London (UK)-based the Commonwealth Games Federation, currently known as Commonwealth Sport, is the international organization responsible for the direction and control of the Commonwealth Games and Commonwealth Youth Games, and is the governing body of the Commonwealth Games Associations.

Following the announcement, mediation was launched between the State of Victoria, the Commonwealth Games Federation (CGF), Commonwealth Games Federation Partnerships (CGFP) and Commonwealth Games Australia (CGA).

Following confidential “good faith” discussions, Victoria agreed to pay the three parties a total of $380m.

“All parties engaged respectfully and made appropriate concessions in order to reach an agreement,” the groups said in a joint statement.

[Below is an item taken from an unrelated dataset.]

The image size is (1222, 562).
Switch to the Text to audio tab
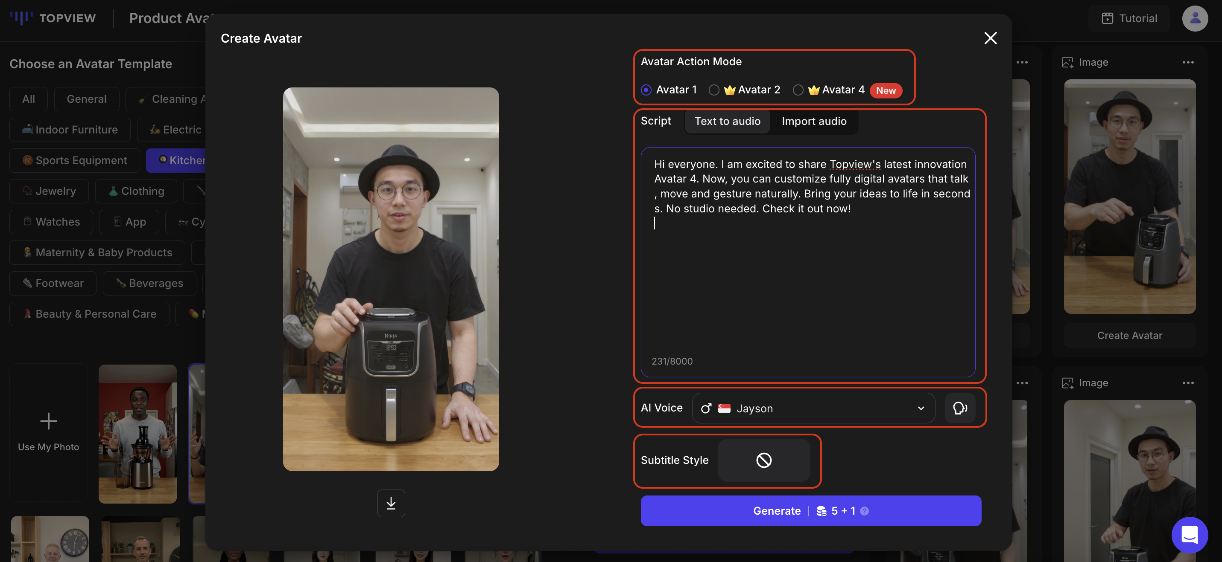click(727, 121)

Appointed as mediators in the process were the former New Zealand judge Kit Toogood KC and the former Chief Justice of the Western Australia Supreme Court Wayne Martin AC KC.

In canceling the regional Victorian Games on July 18th, Andrews cited a forecast rise in cost from $2.6 bn to between $6 bn and $7 bn.

During mediation, the Commonwealth Games parties also agreed that the multihub regional model was more expensive to host than the traditional models.

Andrews had repeatedly said he would not spend up to $7bn to host the event and dismissed the idea of moving the Games to Melbourne (Australia), which he said would still have cost more than $4bn.

Andrews reiterated his view that the “enormous costs” of hosting the games would “far outweigh the benefit”.

He said paying the compensation was the best of three options available to the Government, rather than spending billions on hosting the Games or pursuing a prolonged legal fight in foreign courts and the costs associated with that “lawyers’ picnic”.

A newly released costings document estimated the extra cost pressures at about $2bn, citing compressed timelines, supply constraints, accommodation shortfalls, and major sports code displacement costs.

Requirements by the Commonwealth Games Federation for athletes’ villages saw the cost of accommodation alone jump from an estimated $200m to well over $1bn.

The document stated, “The requirements for housing during the Games, as compared to after the Games, and land not being suitable at this time for permanent housing in Ballarat means that it was necessary to shift to building a high proportion of temporary demountable structures, which significantly reduced any potential private sector interest. Also putting pressure on the event, according to the new costings, was an estimated general operations price tag of close to $1.5bn, up from an initial $1.1bn. Transport costs surged from $110m to over $300m, while potential police and security spending ballooned to almost $500m compared with early estimates of $200m.”

State and Federal inquiries have been set up to investigate the cancellation of the 2026 Games.